The heroic myth, then, is about leaving behind what was once comforting and familiar, confronting new challenges, and finding one’s place in a world that has changed in many ways, some good, some bad. But the hero now knows he can survive and thrive in that world. Sounds like growing up, doesn’t it?

Swordmaker Instructed In Dreams

Swordmaker

The latest Ancient Origins features Chen Shih-Tsung, a passionate modern-day citizen of Taipei who’s revived the ancient Chinese art of fine swordcasting:

Chinese legends tell of a kind of infallible sacred sword, forged from meteorite material, that gave its bearer an apparently supernatural advantage over his opponents. The creation of such a sword seems beyond the capabilities of ancient technology, but modern sword-maker Chen Shih-Tsung has revived the art successfully—guided, he says, by instructions imparted to him by celestial beings.

In making the swords, one’s heart has to be incredibly calm, Chen explained. He sits in meditation for an hour before starting a grinding session. Casting swords of this kind has an irreplaceable human and spiritual element.

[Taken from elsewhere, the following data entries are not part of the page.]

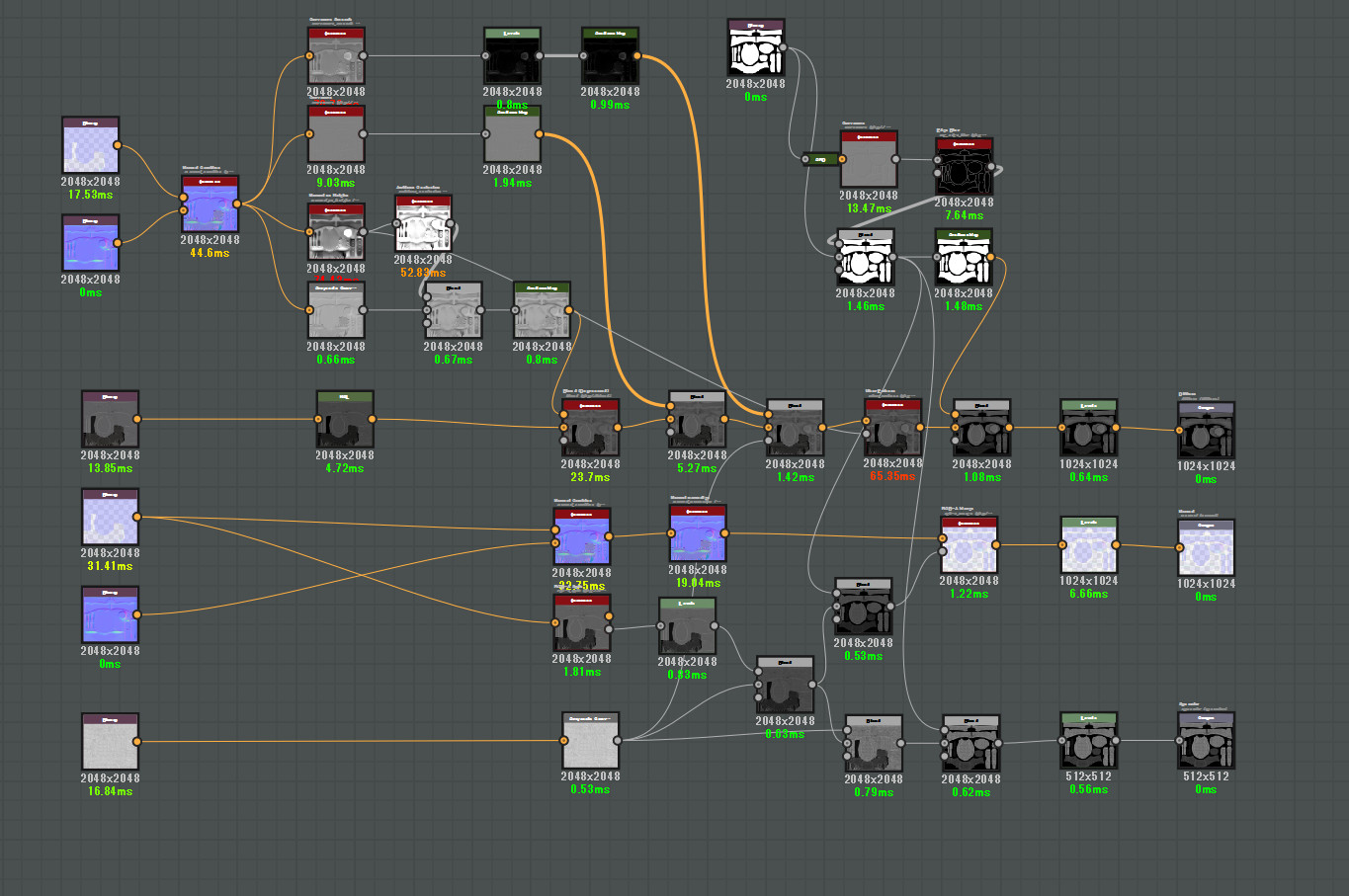
Task: Click the noise input node timed 16.84ms
Action: 110,742
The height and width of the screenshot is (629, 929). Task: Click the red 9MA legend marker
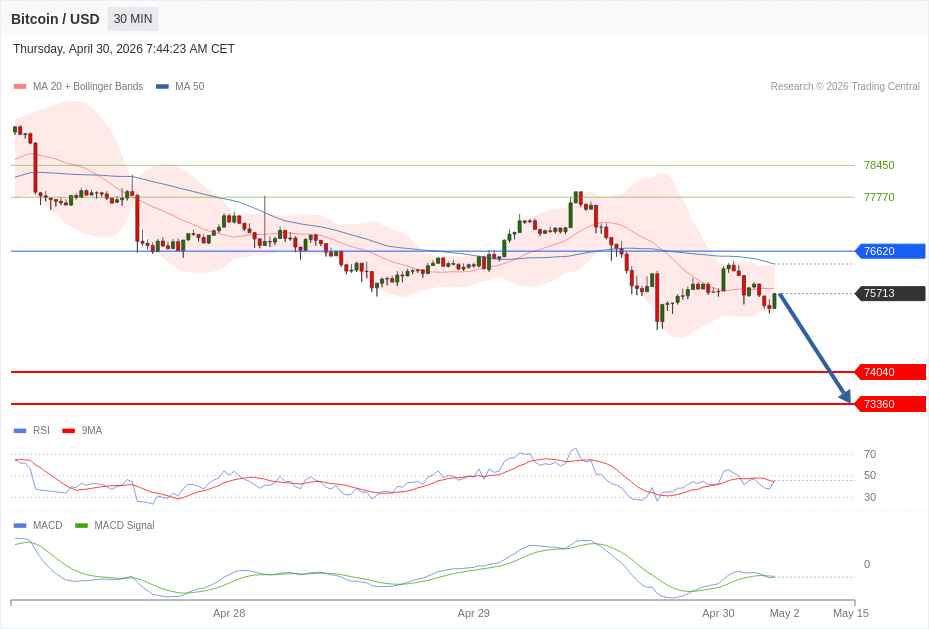coord(68,431)
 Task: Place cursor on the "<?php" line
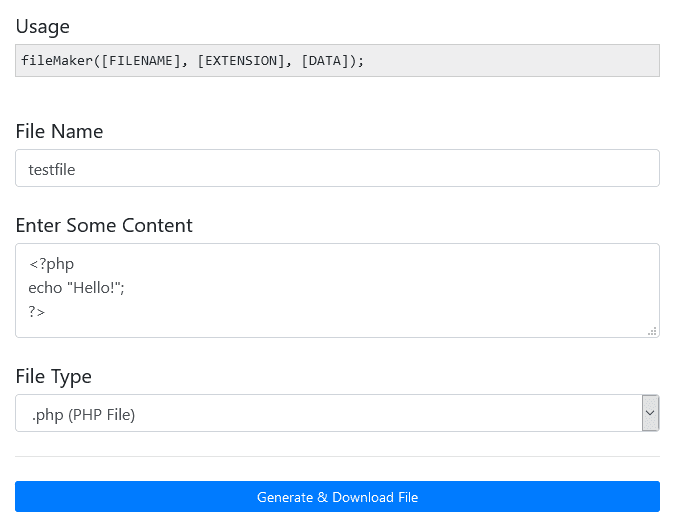pyautogui.click(x=51, y=264)
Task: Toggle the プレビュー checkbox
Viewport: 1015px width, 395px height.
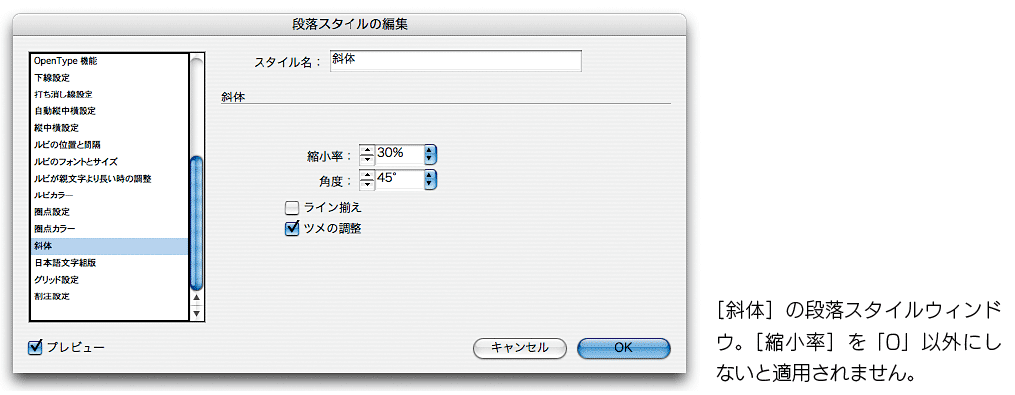Action: 35,348

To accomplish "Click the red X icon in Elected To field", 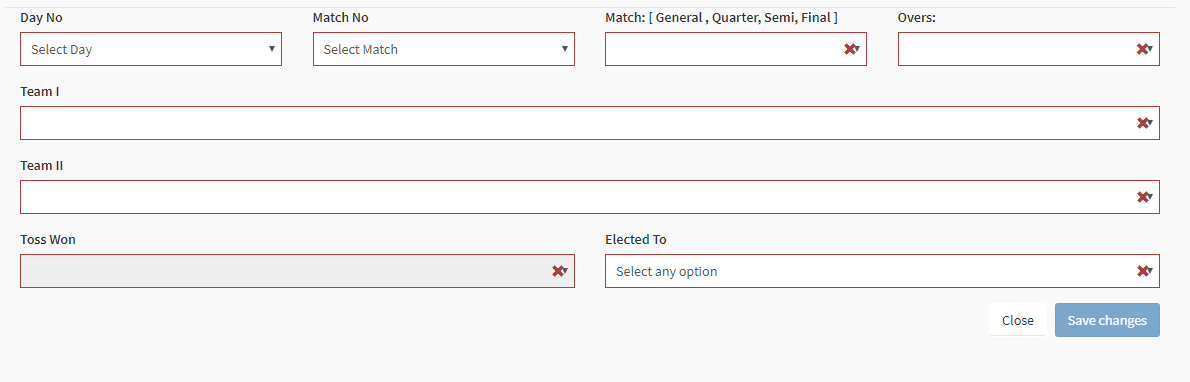I will coord(1142,271).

Chen is in the process of teaching his sons how to grind swords, and it sits on their shoulders to carry on the tradition.

It’s a heavy weight, too. The tradition of swordcasting is enormously significant to Chen. “The value of a masterpiece sword can never be calculated in money terms,” he explains. “It is an invaluable treasure which ought to be an heirloom for future generations to admire and cherish.”

Chen embodies Charles Dickens’ prescription for how a humane and fulfilled person should live: “in the Past, the Present, and the Future.” By reviving an old tradition, he has “made it new,” thereby enriching and expanding the present with “an invaluable treasure” that will inspire future generations. That’s quite a feat.